-- PROBLEM DESCRIPTION --
Count the lines below that contain the word "panel" and give only that number.

====== RECORDS SHOWN

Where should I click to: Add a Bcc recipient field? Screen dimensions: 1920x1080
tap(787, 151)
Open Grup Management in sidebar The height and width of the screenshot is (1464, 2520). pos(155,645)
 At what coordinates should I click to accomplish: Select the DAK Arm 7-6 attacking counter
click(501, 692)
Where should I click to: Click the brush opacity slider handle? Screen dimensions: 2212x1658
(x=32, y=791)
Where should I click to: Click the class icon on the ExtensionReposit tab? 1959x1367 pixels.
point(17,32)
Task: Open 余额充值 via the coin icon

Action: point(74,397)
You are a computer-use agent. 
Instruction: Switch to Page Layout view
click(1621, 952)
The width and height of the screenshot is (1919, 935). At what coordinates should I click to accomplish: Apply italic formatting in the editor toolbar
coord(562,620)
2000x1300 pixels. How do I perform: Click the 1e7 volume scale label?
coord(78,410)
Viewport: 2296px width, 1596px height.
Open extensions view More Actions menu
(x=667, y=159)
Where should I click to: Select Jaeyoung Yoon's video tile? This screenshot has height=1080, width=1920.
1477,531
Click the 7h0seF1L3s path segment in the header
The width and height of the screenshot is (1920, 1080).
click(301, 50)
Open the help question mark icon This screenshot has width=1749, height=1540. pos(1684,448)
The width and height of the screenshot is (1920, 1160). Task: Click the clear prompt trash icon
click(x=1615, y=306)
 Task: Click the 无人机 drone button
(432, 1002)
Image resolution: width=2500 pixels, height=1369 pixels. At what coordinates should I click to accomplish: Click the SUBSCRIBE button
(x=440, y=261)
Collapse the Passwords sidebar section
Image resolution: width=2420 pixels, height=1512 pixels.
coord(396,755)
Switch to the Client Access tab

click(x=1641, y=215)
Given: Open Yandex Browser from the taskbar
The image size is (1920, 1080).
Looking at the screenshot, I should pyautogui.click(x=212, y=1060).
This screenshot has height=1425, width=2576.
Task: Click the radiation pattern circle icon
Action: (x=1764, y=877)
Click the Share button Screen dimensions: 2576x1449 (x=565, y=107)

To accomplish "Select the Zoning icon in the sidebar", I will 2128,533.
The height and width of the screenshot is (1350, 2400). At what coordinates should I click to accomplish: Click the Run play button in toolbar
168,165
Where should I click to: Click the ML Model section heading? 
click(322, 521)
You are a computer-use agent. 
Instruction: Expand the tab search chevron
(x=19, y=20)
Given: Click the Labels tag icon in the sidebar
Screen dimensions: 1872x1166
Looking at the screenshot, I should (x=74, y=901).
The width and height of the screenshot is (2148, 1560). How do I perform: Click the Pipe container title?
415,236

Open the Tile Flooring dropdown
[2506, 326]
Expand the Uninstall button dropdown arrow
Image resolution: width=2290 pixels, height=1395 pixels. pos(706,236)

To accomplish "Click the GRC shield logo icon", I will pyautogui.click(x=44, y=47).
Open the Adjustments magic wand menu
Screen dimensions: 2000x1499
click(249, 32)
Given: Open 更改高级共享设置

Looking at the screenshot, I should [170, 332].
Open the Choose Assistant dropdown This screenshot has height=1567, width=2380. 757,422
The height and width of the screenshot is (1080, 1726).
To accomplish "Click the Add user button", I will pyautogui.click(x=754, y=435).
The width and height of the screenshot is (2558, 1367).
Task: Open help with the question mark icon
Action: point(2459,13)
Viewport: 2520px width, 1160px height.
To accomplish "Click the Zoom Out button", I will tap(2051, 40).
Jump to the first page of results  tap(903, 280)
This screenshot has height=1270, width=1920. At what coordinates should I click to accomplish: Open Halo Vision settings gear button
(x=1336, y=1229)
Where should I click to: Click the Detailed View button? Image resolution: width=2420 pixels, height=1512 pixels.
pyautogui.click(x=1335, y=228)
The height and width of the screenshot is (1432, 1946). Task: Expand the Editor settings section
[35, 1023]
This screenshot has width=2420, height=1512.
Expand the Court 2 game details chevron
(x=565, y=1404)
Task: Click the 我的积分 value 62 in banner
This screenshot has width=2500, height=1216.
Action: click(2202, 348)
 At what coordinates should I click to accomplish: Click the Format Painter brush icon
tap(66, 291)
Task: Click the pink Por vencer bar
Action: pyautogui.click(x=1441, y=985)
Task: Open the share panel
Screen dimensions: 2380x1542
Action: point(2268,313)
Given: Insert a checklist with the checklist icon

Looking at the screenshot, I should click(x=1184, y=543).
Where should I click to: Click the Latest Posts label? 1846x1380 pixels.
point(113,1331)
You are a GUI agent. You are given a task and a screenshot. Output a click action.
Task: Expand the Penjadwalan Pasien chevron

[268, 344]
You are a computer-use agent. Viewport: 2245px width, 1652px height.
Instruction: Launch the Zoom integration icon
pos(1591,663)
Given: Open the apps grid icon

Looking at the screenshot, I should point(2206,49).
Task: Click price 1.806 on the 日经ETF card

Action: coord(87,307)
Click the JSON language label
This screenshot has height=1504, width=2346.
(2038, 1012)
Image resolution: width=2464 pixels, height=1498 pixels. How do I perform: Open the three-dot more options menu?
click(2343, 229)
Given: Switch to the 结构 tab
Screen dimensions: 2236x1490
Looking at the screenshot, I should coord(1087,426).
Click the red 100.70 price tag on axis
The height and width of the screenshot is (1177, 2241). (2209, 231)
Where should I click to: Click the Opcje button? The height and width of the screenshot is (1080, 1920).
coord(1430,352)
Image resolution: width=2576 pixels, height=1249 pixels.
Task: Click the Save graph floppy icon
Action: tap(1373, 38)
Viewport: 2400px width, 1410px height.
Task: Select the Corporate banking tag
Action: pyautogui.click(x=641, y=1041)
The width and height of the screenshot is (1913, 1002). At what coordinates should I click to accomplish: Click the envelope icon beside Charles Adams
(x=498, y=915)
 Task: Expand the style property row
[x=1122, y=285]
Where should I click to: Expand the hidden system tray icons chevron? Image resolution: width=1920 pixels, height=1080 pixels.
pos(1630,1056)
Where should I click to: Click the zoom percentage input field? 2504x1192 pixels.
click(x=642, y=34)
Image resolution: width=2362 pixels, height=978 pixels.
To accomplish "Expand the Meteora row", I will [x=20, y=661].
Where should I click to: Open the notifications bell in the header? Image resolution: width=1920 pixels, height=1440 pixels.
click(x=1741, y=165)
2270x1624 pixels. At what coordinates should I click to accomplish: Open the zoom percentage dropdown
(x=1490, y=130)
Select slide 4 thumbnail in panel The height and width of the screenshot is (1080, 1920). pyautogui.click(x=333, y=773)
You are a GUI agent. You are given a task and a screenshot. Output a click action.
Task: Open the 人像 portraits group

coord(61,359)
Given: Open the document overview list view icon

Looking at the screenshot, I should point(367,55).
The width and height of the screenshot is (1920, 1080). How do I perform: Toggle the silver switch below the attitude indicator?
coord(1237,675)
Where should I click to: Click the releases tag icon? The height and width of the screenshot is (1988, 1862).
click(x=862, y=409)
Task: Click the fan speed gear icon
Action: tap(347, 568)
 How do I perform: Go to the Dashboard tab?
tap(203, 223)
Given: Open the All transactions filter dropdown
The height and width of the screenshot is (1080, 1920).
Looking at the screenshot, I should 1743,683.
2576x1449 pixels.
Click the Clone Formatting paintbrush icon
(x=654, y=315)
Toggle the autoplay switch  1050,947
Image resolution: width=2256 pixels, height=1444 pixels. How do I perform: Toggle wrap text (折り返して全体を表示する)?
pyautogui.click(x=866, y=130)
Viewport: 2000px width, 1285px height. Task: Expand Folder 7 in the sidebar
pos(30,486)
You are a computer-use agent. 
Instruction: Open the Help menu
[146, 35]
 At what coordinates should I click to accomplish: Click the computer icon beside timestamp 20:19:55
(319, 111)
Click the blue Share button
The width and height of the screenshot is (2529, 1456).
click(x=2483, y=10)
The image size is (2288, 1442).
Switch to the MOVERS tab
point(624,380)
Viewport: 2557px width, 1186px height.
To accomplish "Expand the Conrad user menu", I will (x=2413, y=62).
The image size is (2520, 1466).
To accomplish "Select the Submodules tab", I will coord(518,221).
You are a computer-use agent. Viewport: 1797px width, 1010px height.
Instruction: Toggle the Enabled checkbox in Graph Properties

============

-- ANSWER --
2